▶ **Problem details**
Go through the data below and return each line where the string "word" appears.

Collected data

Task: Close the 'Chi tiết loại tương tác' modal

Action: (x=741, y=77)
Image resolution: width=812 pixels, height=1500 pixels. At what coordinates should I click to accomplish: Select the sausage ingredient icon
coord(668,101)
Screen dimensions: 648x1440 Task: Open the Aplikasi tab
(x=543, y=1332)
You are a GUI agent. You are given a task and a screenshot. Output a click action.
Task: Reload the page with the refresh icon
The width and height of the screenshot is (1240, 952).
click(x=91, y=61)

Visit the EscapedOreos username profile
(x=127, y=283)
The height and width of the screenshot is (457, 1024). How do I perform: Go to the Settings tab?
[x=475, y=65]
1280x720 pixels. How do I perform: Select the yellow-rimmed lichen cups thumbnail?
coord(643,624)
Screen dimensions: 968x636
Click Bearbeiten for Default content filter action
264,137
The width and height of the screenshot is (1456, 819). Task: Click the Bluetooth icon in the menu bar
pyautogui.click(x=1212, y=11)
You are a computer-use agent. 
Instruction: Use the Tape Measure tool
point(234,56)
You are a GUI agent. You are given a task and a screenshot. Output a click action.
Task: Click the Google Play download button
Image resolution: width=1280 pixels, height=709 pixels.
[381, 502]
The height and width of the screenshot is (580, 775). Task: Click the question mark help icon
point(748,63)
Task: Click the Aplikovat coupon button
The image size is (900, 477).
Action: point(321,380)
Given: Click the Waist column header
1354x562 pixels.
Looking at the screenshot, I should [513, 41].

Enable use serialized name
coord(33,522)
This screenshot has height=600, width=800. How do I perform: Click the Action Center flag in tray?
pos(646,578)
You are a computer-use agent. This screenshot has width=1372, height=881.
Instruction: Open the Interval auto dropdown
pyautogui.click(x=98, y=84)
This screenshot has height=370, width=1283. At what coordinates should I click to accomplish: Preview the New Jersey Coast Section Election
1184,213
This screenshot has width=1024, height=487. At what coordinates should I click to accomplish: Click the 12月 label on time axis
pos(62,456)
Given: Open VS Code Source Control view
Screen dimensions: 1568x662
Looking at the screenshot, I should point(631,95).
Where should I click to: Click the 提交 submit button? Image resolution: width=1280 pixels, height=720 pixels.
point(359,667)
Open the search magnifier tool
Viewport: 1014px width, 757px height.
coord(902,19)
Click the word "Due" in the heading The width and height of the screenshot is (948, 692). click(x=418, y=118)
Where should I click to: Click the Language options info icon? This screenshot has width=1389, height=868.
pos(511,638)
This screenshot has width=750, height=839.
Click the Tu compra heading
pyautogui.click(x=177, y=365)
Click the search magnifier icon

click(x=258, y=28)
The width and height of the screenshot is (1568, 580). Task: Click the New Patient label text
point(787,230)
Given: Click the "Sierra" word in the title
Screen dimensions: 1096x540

▶ **Result for this task**
Click the word "Due" in the heading The width and height of the screenshot is (948, 692). click(x=418, y=118)
Given: Click the "Sierra" word in the title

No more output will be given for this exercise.